With about three weeks remaining before a potential government shutdown, a handful of House Republicans are looking to cut the salaries of multiple cabinet secretaries and feds in leadership positions way down the agency org charts with amendments to fiscal 2024 spending bills.
The push targets Defense Secretary Lloyd Austin and Homeland Security head Alejandro Mayorkas, as well as defense officials with oversight of diversity programs and Food and Drug Administration regulators with oversight of public health and drug approval.
The members behind the various amendments include ultra-conservative GOP Reps. Marjorie Taylor Greene, R-Ga., Lauren Boebert, R-Colo., Chip Roy, R-Texas, Bob Good R-Va., Matt Gaetz, R-Fla., and Andy Biggs, R-Ariz.. Many from this group were among the holdouts in the 15-round bid to elect Rep. Kevin McCarthy, R-Calif., as Speaker of the House in a raucous two-day session in January.
Annual appropriations bills provide a forum for cutting the pay of specific federal employees thanks to the Holman Rule, an obscure legislative provision with roots in Reconstruction-era politics of the 19th century. The rule essentially offers a loophole for any member who wants to use spending bills to legislate by allowing for the addition of provisions and amendments to appropriations bills, provided they reduce spending, reduce the workforce or cut salaries.
The rule was revived in 2017, after decades of disuse, by the Republican majority in the House. Democrats ditched the rule after taking control in 2019, but it was brought back again in 2023 as part of the Republican rules package.
"Republicans use the Holman Rule for one singular purpose — to continue Donald Trump’s war against the nonpartisan civil service," Rep. Gerry Connolly, D-Va., told Nextgov/FCW in an emailed statement. "It is designed to intimidate and provide a chilling effect on the ability of federal employees to do their jobs. The American people want and deserve a federal workforce based on skill and merit, not politics and partisanship. Instead, the Holman Rule allows for a system wherein any individual federal employee who draws the ire of the Republican majority can be terminated or punished at whim without a hint of due process. It is dangerous and wrong."
This year, members are targeting officials via the Defense, Homeland Security and Agriculture bills that are before the House Rules Committee. More Holman amendments will likely be offered to other spending bills as they come up.
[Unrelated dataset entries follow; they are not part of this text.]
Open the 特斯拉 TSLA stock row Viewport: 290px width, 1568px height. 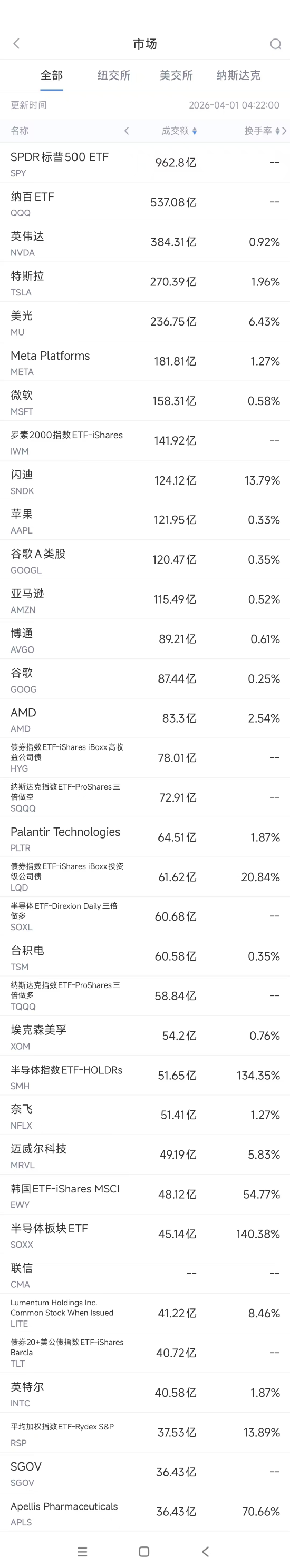click(145, 282)
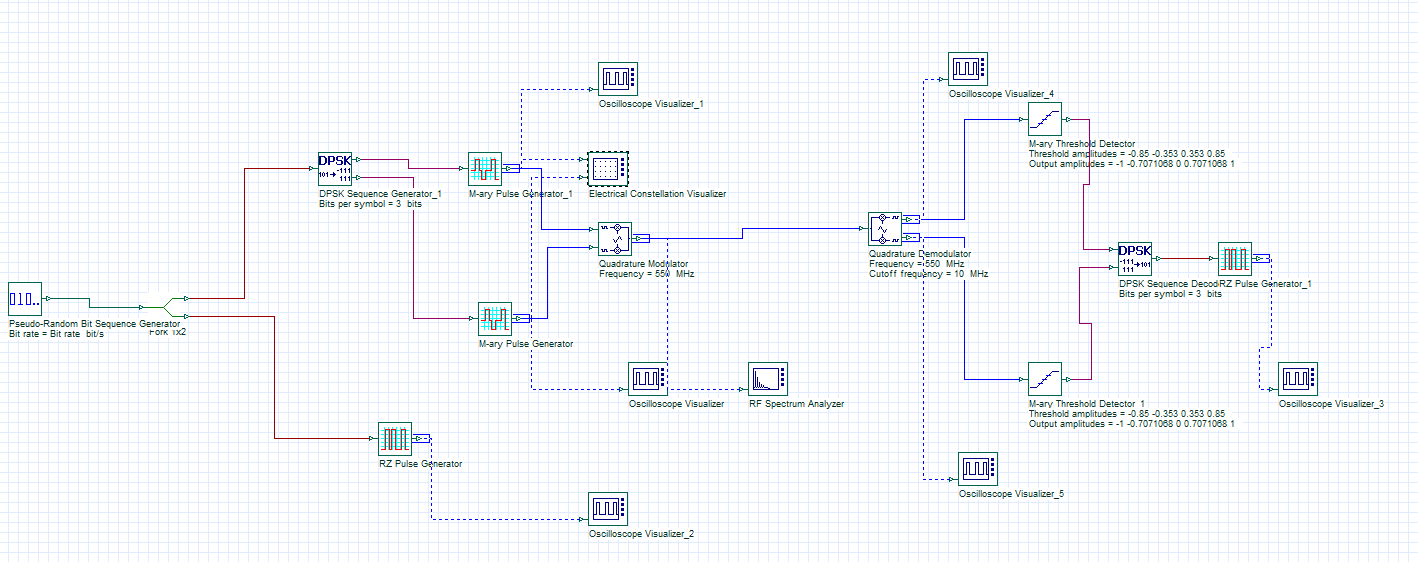1418x562 pixels.
Task: Open Oscilloscope Visualizer_4 icon
Action: coord(968,68)
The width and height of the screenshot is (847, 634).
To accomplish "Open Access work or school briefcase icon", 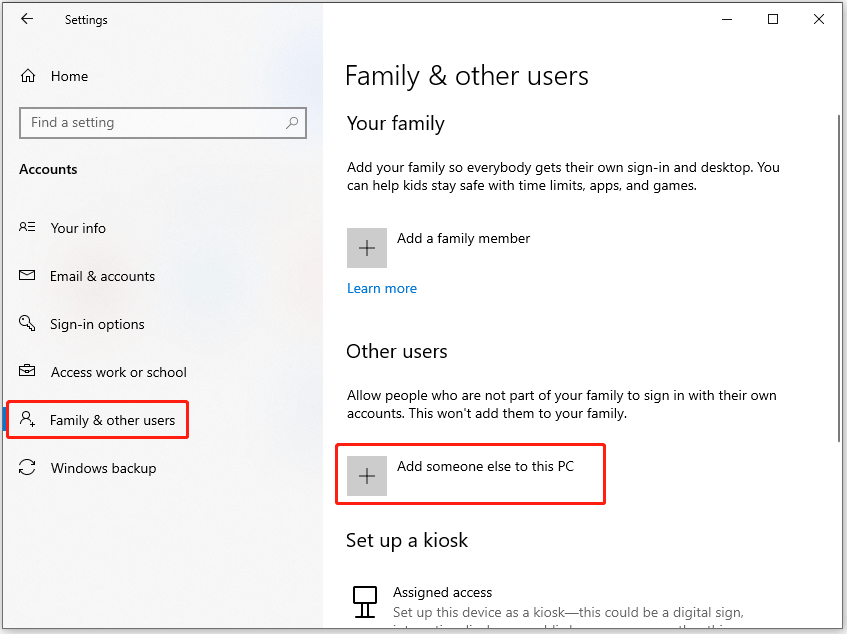I will [x=27, y=372].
Rep. Good is taking on leadership at FDA with amendments to defund directors in the Office of Surveillance and Epidemiology, the Division of Risk Management, the Office of Compliance, the Office of New Drugs and the Office of Regulatory Policy.
Boebert is targeting Austin for a salary cut to $1. She's also looking to slash the pay of Gil Cisneros, the undersecretary of defense for personnel and readiness, and several other officials whose duties include implementing diversity and inclusion programs. Separately, an amendment from Rep. Paul Gosar, R-Ariz., targets the salary of Gen. Mark Milley, chairman of the Joint Chiefs of Staff.
Holman Rule amendments face a steep path to enactment. They not only have to survive House votes but also pass the Senate, where 60 votes are required to close debate on spending bills.
"There's probably less danger from that rule than meets the eye," Sarah Binder, a Congress expert at the Brookings Institution, told FCW in 2017 for a previous article on the revival of the Holman Rule. "However, if decisions are being made by leadership in big, must-pass bills at midnight — then yes, there is a danger."
Lengthy debates and floor votes on spending amendments can consume one precious commodity — time. The House returns to session on Sept. 12 with a Sept. 30 deadline to pass funding bills or a continuing resolution that keeps the federal government running while lawmakers finalize fiscal 2024 spending.
"I implore my Republican colleagues in the House to recognize that time is short to keep the government open," Senate Majority Leader Chuck Schumer, D-N.Y., said on the floor of the Senate on Wednesday, "and the only way to avoid a shutdown is through bipartisanship."
Schumer's Republican counterpart, Minority Leader Mitch McConnell, didn't sound hopeful when asked about a possible government shutdown at an event in his home state of Kentucky last week.
"Honestly, it's a pretty big mess," McConnell said.